DATA Start Marker
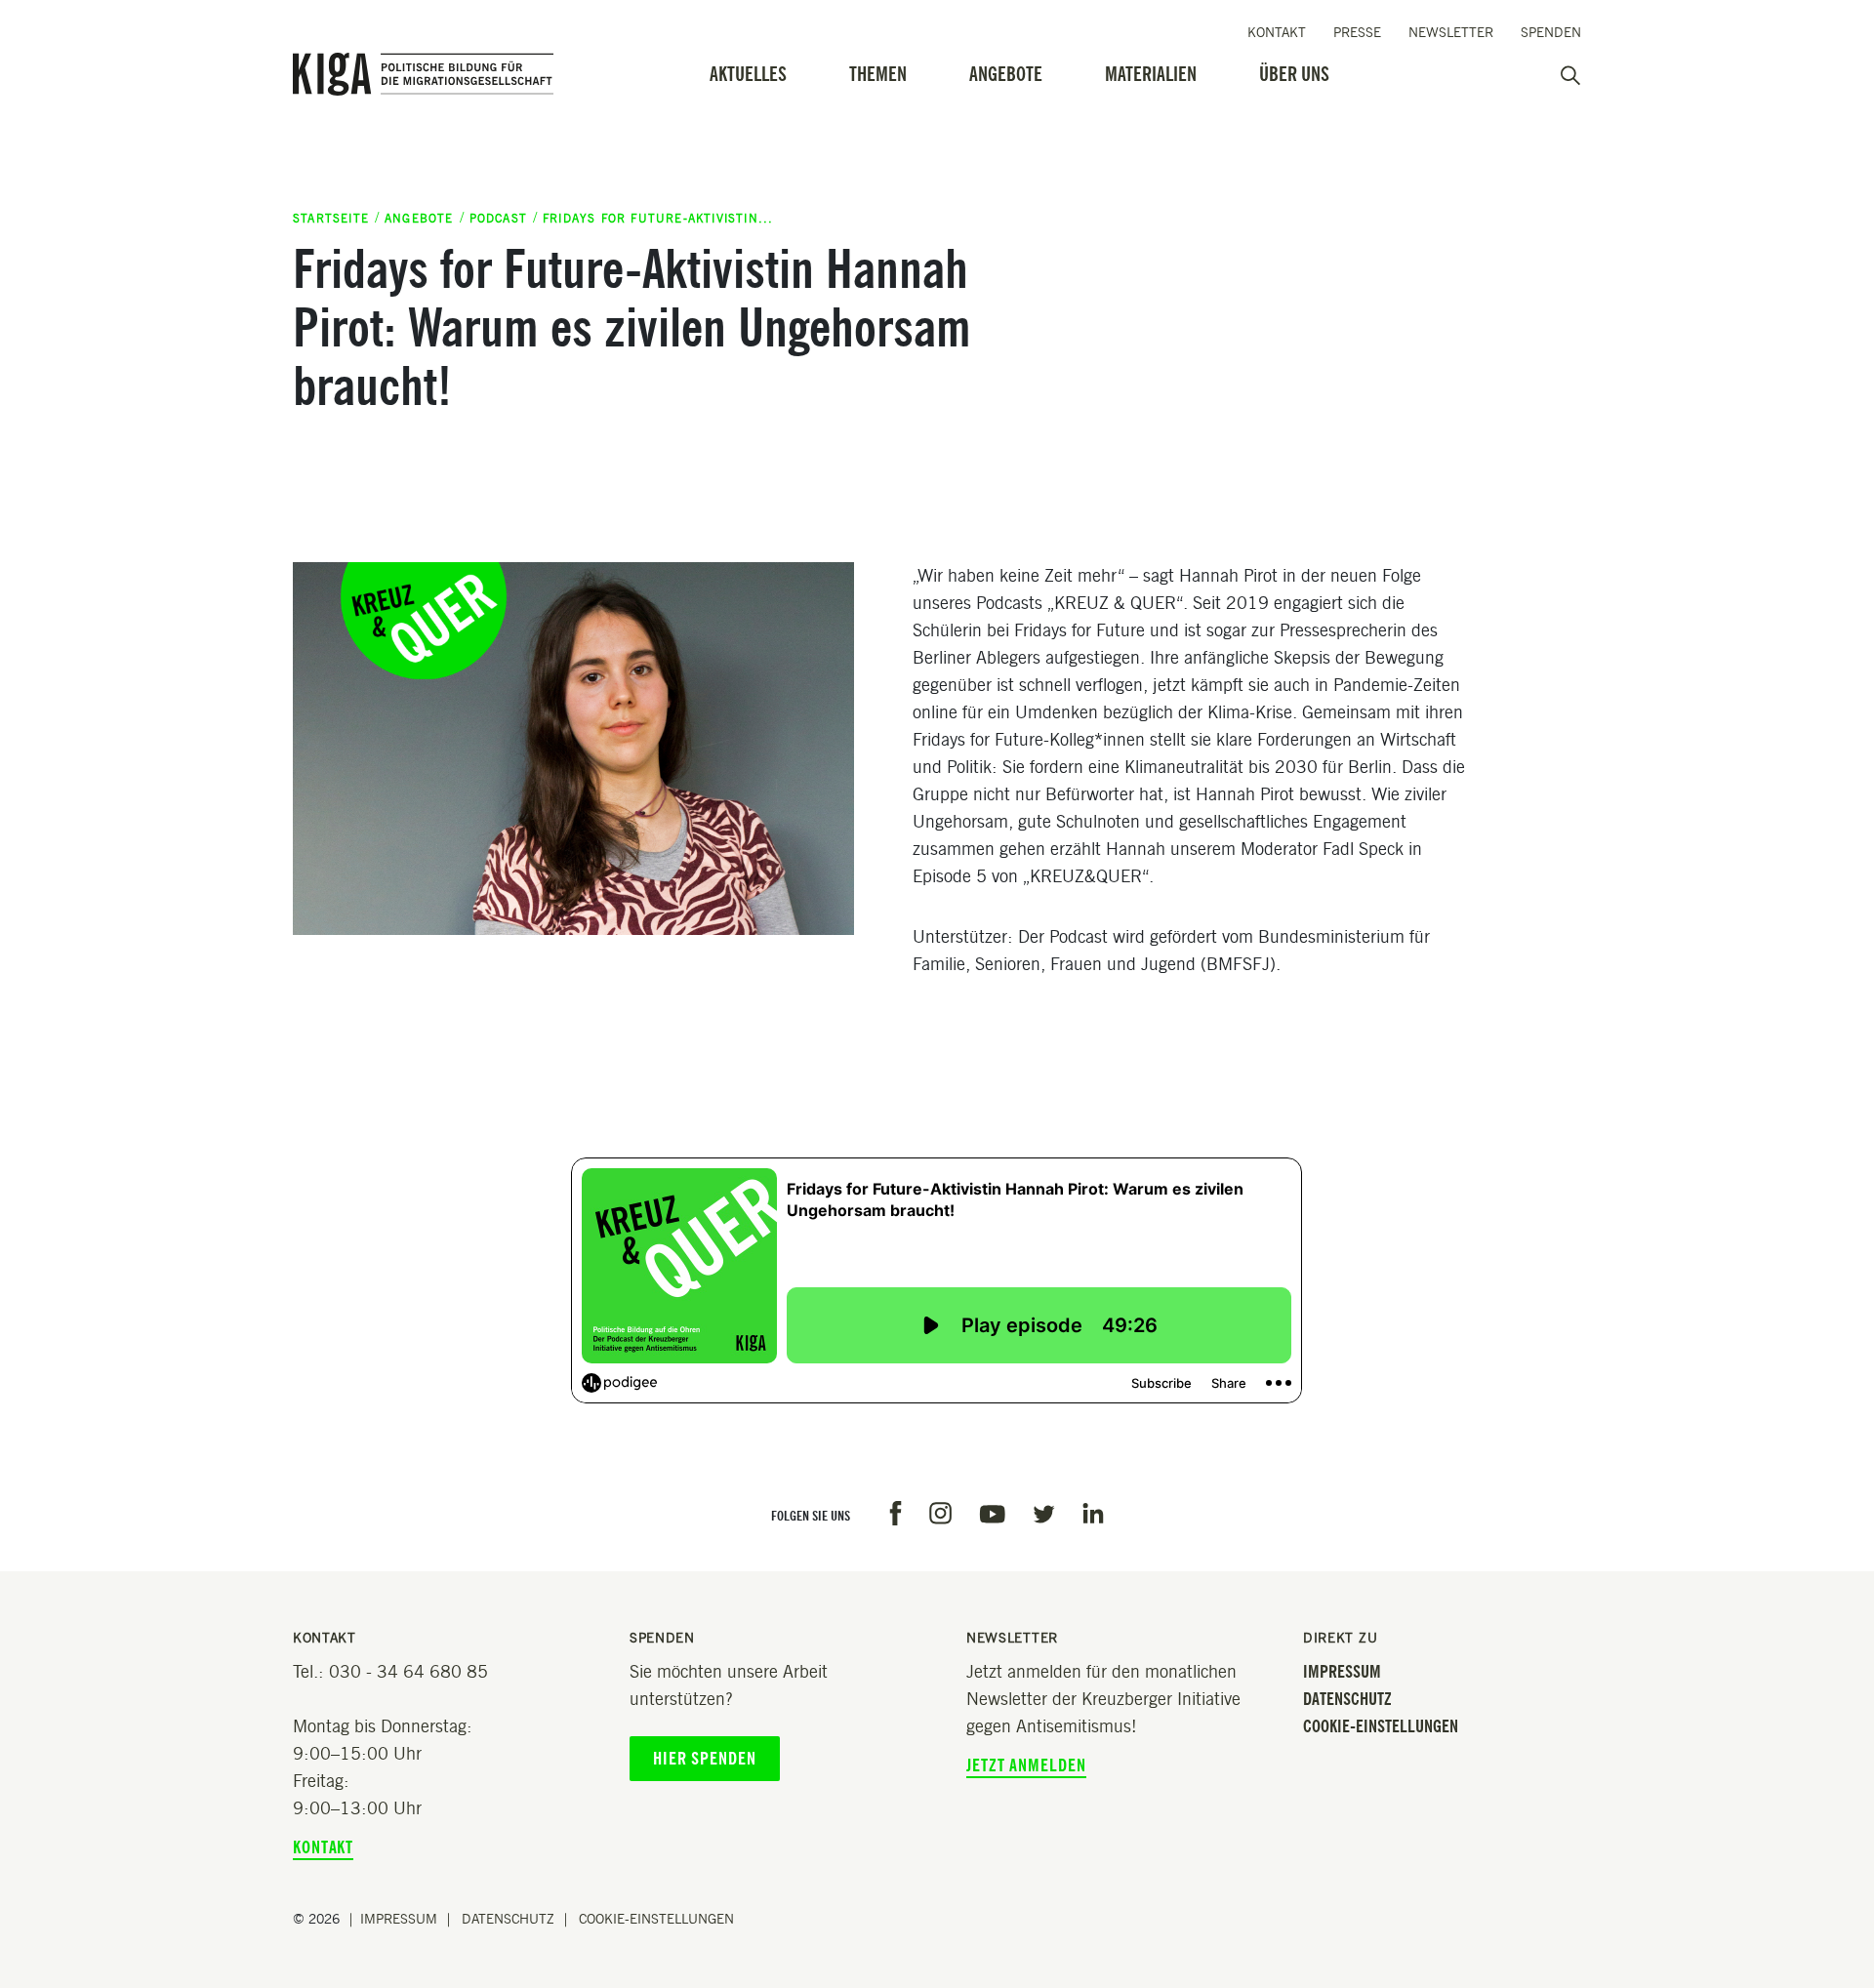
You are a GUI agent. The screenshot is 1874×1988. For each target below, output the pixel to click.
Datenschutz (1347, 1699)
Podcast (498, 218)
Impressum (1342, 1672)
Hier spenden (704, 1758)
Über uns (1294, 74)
DATA End Marker
The answer must be the lines from the one containing "Datenschutz (1347, 1699)" through the last line of the records, copied exactly, with nothing else.

Datenschutz (1347, 1699)
Podcast (498, 218)
Impressum (1342, 1672)
Hier spenden (704, 1758)
Über uns (1294, 74)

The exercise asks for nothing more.